La France et l’Europe ne peuvent plus sacrifier leur compétitivité et voir leurs industries se délocaliser quand des réponses connues, fondées, existent au niveau mondial. La proposition de résolution les détaille. Mais une décision au niveau supranational est nécessaire pour sortir du jeu du passager clandestin. C’est le problème de la gouvernance mondiale de l’écologie, qui a été abordé ce matin.

Nous devons rééquilibrer la gouvernance pour qu’une force publique impose des contraintes et mette en place des incitations vertueuses. Comment faire en sorte que le prix de l’énergie reflète davantage l’empreinte écologique suscitée par l’utilisation de cette énergie ? Sous quelle forme fixer ce prix ? Une taxation poserait des enjeux de redistribution complexes.

Comme cela a été rappelé, sans accord contraignant, une autre solution permettrait d’éviter l’impasse du passager clandestin : la taxe aux frontières, qui consiste à instaurer un prix du carbone dans une zone, sans conséquence sur la compétitivité de la zone et sans être obligé de faire évoluer ce prix au même rythme dans toutes les zones. C’est une piste pour harmoniser des trajectoires et des stratégies différentes de réduction des émissions.

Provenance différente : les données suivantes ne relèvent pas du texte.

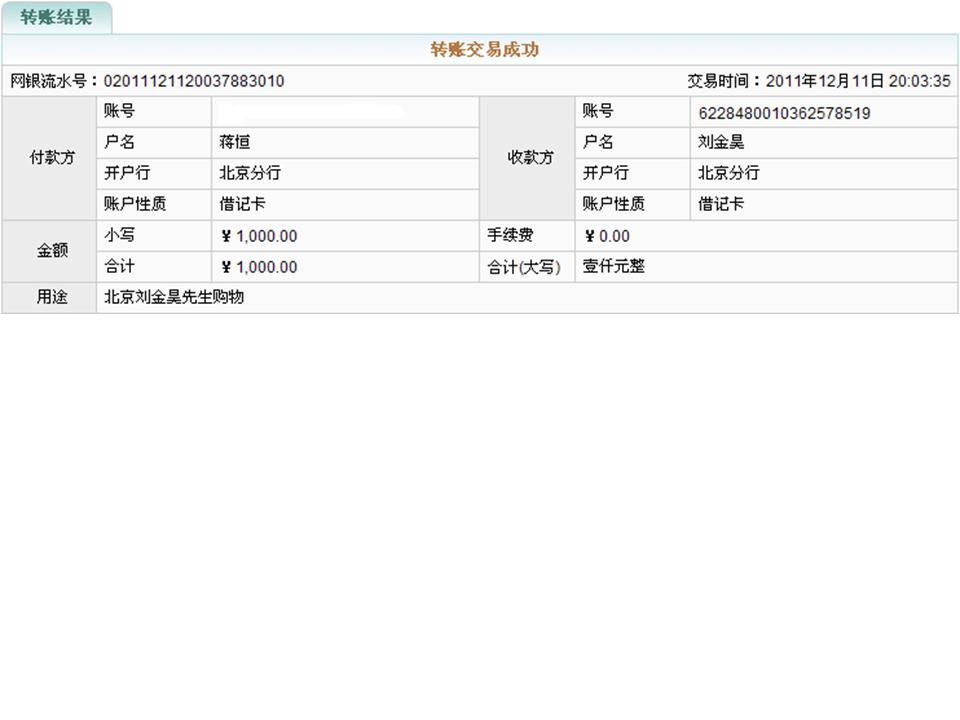Switch to the 转账结果 tab
Image resolution: width=960 pixels, height=720 pixels.
[56, 18]
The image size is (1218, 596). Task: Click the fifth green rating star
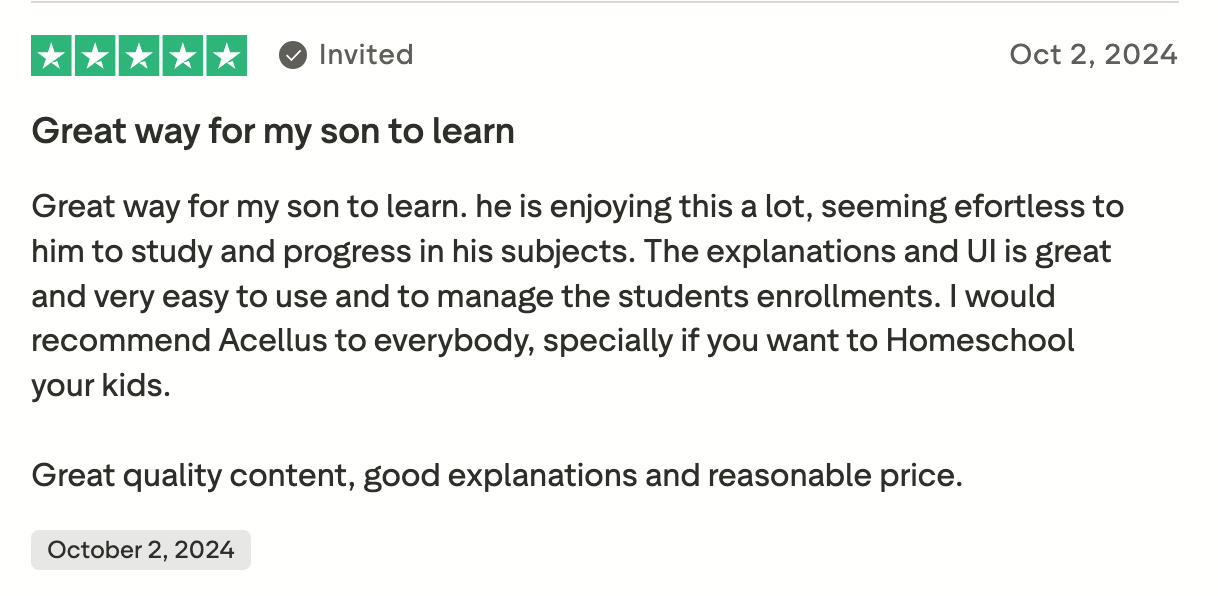226,56

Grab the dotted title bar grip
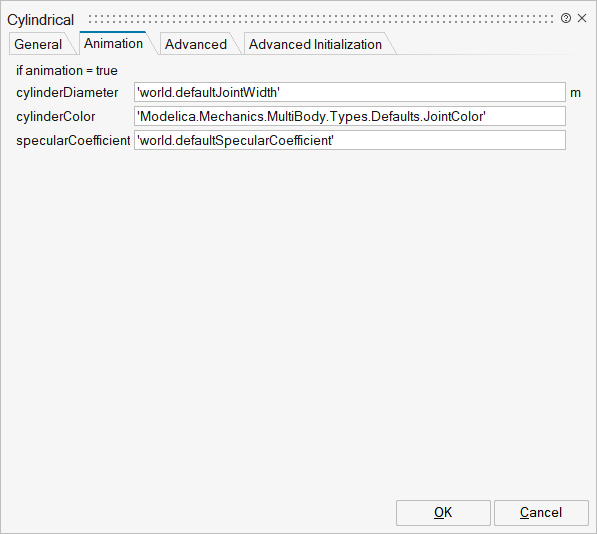321,19
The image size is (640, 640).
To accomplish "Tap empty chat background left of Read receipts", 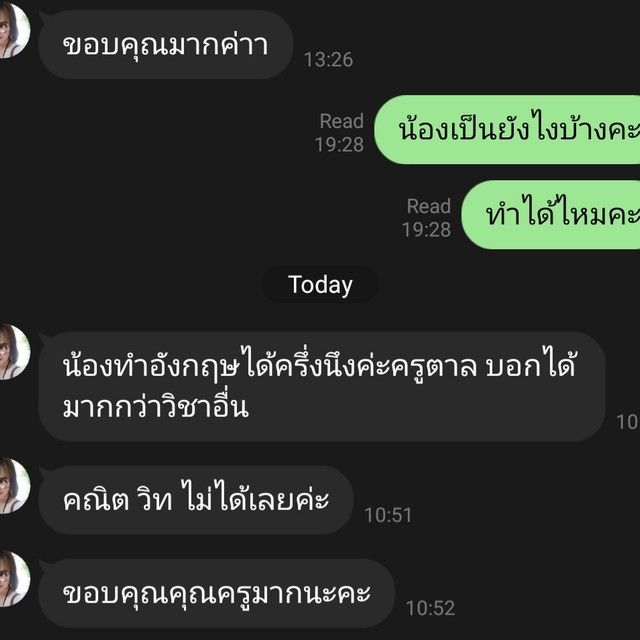I will (163, 171).
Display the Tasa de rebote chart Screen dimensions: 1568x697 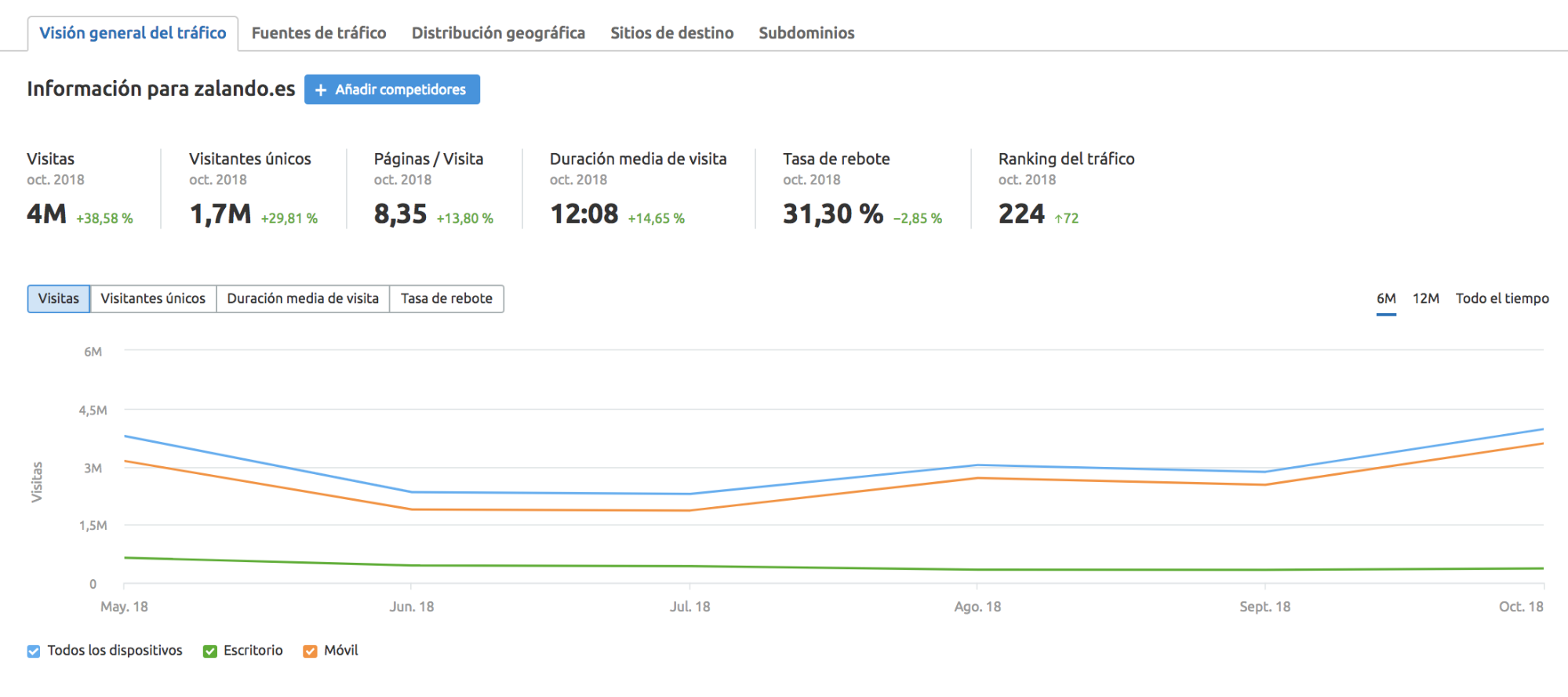[x=446, y=299]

S’agissant des instruments économiques pour penser la tarification du carbone, la difficulté réside dans la gestion des effets distributifs et des effets de compétitivité. Au centre des négociations, il faut mettre la question de la valeur que nous accordons au climat : quel niveau de tarification choisir pour le CO2 ? Sur quels mécanismes fonder la redistribution entre les pays ?

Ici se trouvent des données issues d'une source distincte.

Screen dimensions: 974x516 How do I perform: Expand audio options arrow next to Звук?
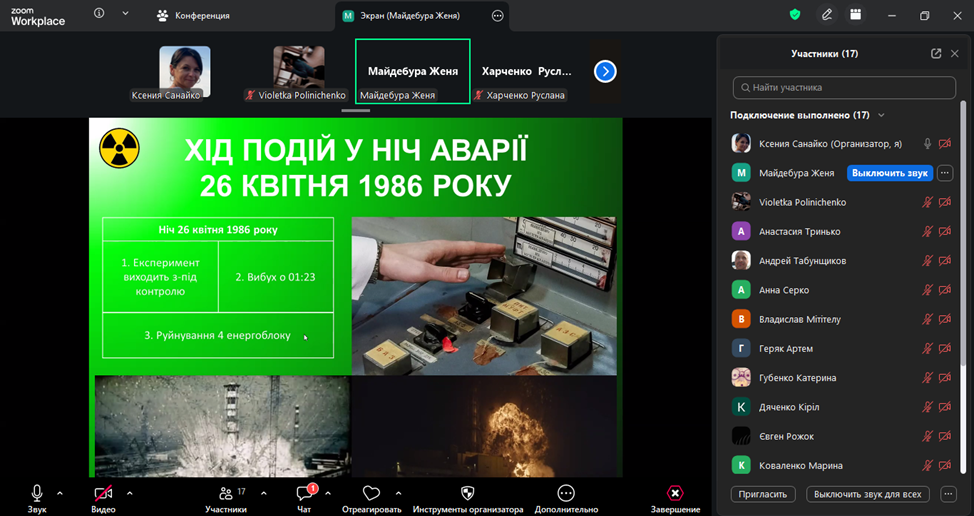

Le système de Kyoto reposait sur des droits historiques, avec un bonus aux pays ayant accumulé un stock de CO2. Il est toutefois impossible d’élargir cette structure de tarification au monde entier. Nous devons penser une formule distributive adéquate, comportant des dispositifs gagnant-gagnant – une formule que vous aimez bien, madame la ministre –, où les vertueux sont récompensés.

Pour que le succès soit au rendez-vous de la COP 21, manier la carotte plutôt que le bâton, solution envisagée par les négociateurs, serait d’élargir la négociation à la prise en compte de formes de récompenses, de compensations, comme des quotas d’importations et d’exportations sur d’autres types de marchandises. Cela permettrait à des pays vertueux de progresser dans leur croissance car davantage de marchés leur seraient ouverts. Il s’agit donc là d’une forme d’incitation positive.

La tâche est immense. Madame la ministre. Si vous pouvez compter sur nous pour décliner les solutions localement, nous comptons sur votre volonté et votre habileté pour que la COP 21 soit féconde, en dépit du contexte de violence et de terreur. Comme l’écrit Alexandre Dumas, né à Villers-Cotterêts, « la nature sait calmer les plus vives douleurs ». L’enjeu de sa préservation doit rassembler les bonnes volontés et ouvrir des perspectives plus heureuses pour notre planète à travers l’emploi et l’égalité entre tous.

Les députés du groupe RRDP voteront sans réserve la proposition de résolution du président Jean-Paul Chanteguet.